Our good friends at Small Wars Journal have provided another forum for discussion of David Price’s article on plagiarism and Field Manual 3-24, aka the Counterinsurgency Field Manual. Lt. Col. John Nagl, one of the manual’s authors, has published a piece at SWJ directly responding to Price. Here is a quote (but inquiring Minds should read the whole thing):
The writing team had a lot of ground to cover. Counterinsurgency has been well described as “the graduate level of war”; success in counterinsurgency campaigns requires extraordinary political acumen, a real feel for the nature of the society in which the war is being waged, and an understanding of the political economy in the country and its neighbors, among dozens of other demanding requirements. Hence the need for a field manual writing team that could, and did, draw upon the best scholarship available. Remarkably, the team turned a draft of the manual in just two months—a process that often takes years. The draft manual was vetted at a conference Petraeus hosted at Fort Leavenworth in February 2006 that included journalists, human rights organizations, and military officers; at its conclusion, James Fallows of the Atlantic Monthly commented that he had never seen a more open exchange of ideas in any institution, and that the nation would be the better for more such exchanges…

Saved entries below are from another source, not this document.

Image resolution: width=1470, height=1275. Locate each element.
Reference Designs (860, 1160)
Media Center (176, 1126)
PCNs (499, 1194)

Critical to those successes has been a better understanding of the peoples of Iraq, an understanding that is a direct result of the influence of some of the people who contributed to the Field Manual. In particular, Dr. David Kilcullen, who recently served as General Petraeus’ counterinsurgency adviser, played a key role in building bridges with the Sunni tribes who have recently turned against Al Qaeda in Iraq. Dr. Montgomery McFate, who also contributed to the manual, is working to further the use of anthropological knowledge in our counterinsurgency campaigns in both Iraq and Afghanistan to save more lives and build better societies.
Nagl argues that plagiarism is an inappropriate accusation because the genre conventions of the manual are different than those of an academic treatise, echoing discussion in CKelty’s post here at SM. Both Harper’s and Danger Room have picked up on Nagl’s response. Additionally, SWJ has published a response by US Army spokesman Tom McCuin. The Harper’s article looks at the comments at SWJ, and highlights one by Lt. Col. Gian Gentile:
Agree that the Price piece is strident and very angry in tone . . . [However] I am looking for an explanation for the reason so many passages from the manual were pulled directly from other sources (as the Price piece demonstrates) but were not set off in quotations in the manual. I mean heck on page 1–4 of the manual the publishers did find it in their means to use quotation marks to quote directly from TE Lawrence; So why not these other passages?
While we could think of the charge of plagiarism as simply a ‘gotcha’ tactic, we might also think of it in terms of a larger attempt to assess the quality of the social science being offered to, conducted for, and used by the US Army in Iraq and Afghanistan. Nagl suggests that Kilcullen, McFate, and other military social scientists offer “broader and deeper understanding of other societies.” Listening to McFate on the radio and reading her comments in newspapers, looking at the writing and production of the FM 3-24, and reading the blog of Marcus Griffin, we are offered only bits and pieces of what comprises this ‘broader and deeper understanding.’ I personally was thinking of Shweder’s comment about Emily Post, as well as McFate’s comments about ‘man-boy love,’ after reading Nagl’s evocation of deeper understanding.